Moliqaj sagt, Albin Kurti macht Propagandaökonomie: Heute betrogen er über Agrarsubventionen

PSD-Chef Dardan Moliqaj hat über die jüngste Situation und Krisen geschrieben, die das Kosovo wie mit essentiellen Lebensmitteln verschlungen haben, wie mit Öl, ohne die aktuellen Wochen vor zu vergessen, Periscope ausgestrahlt. Hier ist ein voller Beitrag: Geprägt Optimismus ist die Wirtschaft der Zahlenpropaganda ist die Wirtschaft der Propaganda, nicht Wachstum [...]
PSD-Chef Dardan Moliqaj hat über die jüngste Situation und Krisen geschrieben, die das Kosovo wie mit essentiellen Lebensmitteln verschlungen haben, wie mit Öl, ohne die aktuellen Wochen vor zu vergessen, Periscope ausgestrahlt.
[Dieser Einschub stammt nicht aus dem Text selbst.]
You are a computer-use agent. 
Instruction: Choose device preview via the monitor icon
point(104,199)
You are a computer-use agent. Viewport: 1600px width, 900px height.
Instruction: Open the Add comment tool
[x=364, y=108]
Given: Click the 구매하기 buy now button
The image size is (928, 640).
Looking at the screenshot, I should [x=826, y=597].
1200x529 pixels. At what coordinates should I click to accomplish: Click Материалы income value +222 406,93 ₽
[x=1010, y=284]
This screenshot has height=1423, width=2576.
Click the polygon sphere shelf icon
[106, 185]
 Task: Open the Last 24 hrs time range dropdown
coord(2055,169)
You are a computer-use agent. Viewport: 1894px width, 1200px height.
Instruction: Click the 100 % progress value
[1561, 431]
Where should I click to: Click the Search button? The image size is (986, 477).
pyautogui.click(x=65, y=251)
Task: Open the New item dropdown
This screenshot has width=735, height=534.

Hier ist ein voller Beitrag:
Rahmenbesessenheit ist Propagandawirtschaft
Rahmen ist eine Wirtschaft der Propaganda, nicht eine Steigerung des Wohlstands. Sie sprechen Kurt vor dieser Wirtschaft. Selbst wenn Menschen auf ihren Schultern teures Leben erleiden, sprechen die Zahlen nur Wunder, Pläne zu überwinden.
Die Daten sagen, dass über 40% des BIP im vergangenen Jahr mit Diaspora-Einkommen verbunden ist, die Regierung erzählt uns bereits von ihrem wirtschaftlichen Wunder; sie erzählt uns von Exportwachstum, zeigt aber nicht, wie viel Import wuchs. Heute hat er über Agrarsubventionen gelogen.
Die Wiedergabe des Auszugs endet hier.